Lentils are an excellent source of fiber, which promotes digestive health, and by weight, they’re high in protein relative to other legumes and nuts. The trio of onions, carrots, and celery contain a host of vitamins and antioxidants to support your immune system and heart health. And anti-inflammatory ginger and turmeric are even better together.

Ingredients

Serves 8 to 10
  • 1 tsp cumin seeds
  • 1 tsp coriander seeds
  • 1 medium white onion, diced
  • 3 garlic cloves, finely chopped
  • 2 tsp ground turmeric
  • 1-inch piece of ginger, peeled and finely chopped
  • 3 carrots, cut into 1-inch pieces on the bias
  • 1 celery rib, thinly sliced
  • 2 cups (450 g) black lentils
  • 1 bay leaf
  • 2 sprigs of thyme
  • 7 1/3 cups (1.75 L) vegetable broth or water
  • 1 (14.5-oz/410-g) can of diced tomatoes
  • 2 handfuls of kale, spinach, or arugula (about 75 g), chopped
  • 1/2 cup (12 g) herbs such as parsley or cilantro leaves
  • Salt
  • Freshly ground black pepper
  • Coconut milk yogurt for serving
  • Sesame seeds for garnish (optional)

Directions

  1. Step 1
    Toast the cumin and coriander seeds in a small dry skillet over medium heat until toasty and fragrant, 1 or 2 minutes.
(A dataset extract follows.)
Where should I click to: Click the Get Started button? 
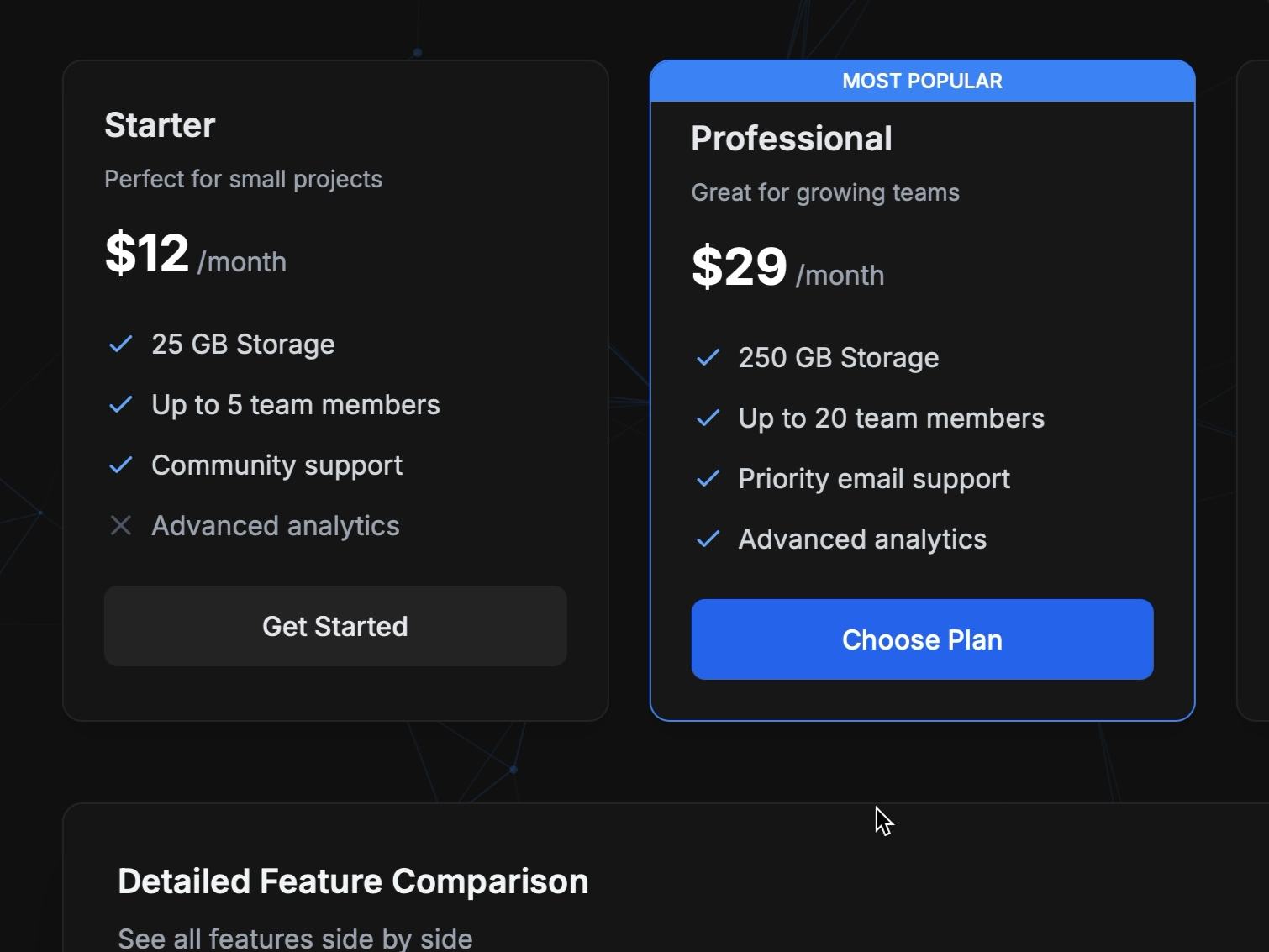pyautogui.click(x=335, y=626)
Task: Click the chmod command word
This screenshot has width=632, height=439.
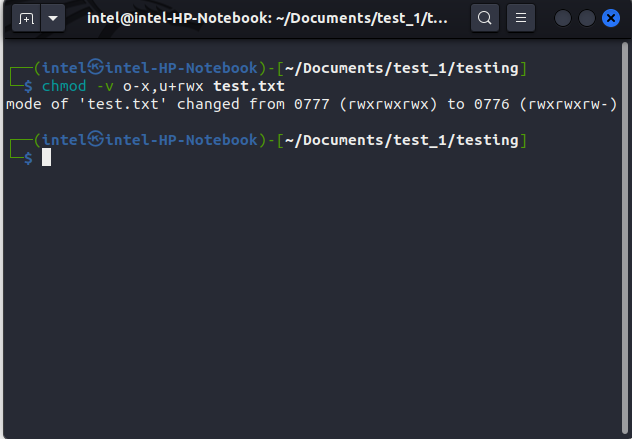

Grind them to a coarse powder with a mortar and pestle. Set aside.
  2. Step 2
    In a large heavy-bottom pot or Dutch oven, heat the oil over medium-high heat until hot and shimmering. Add the onions and sauté until translucent, 3 or 4 minutes. Add the garlic and sauté until fragrant, 1 or 2 minutes. Add the coriander, cumin, turmeric, and ginger and sauté for 30 seconds. Then add the carrots and celery and cook for a minute.
  3. Step 3
    Add the lentils and drop in the bay leaf and thyme; give that a stir. Pour in the broth or water and the tomatoes with their liquid. Cook the lentils at a simmer, adjusting the heat as necessary, until they are tender, 30 to 40 minutes. Stir in ½ tsp salt and a few grinds of black pepper, then taste and adjust the seasoning as necessary. If you like a brothier soup, add more liquid (again, taste and adjust the seasoning).
  4. Step 4
    Stir in the greens and herbs and cook just until they’ve wilted, 1 or 2 minutes. Remove from the heat. Ladle into soup bowls and serve with a dollop of coconut yogurt on top. Sometimes I sprinkle it with sesame seeds, too. This makes a little over 2 qt/2 L. Any remaining soup will keep in the refrigerator, covered, for up to 1 week. Freeze for up to 1 month.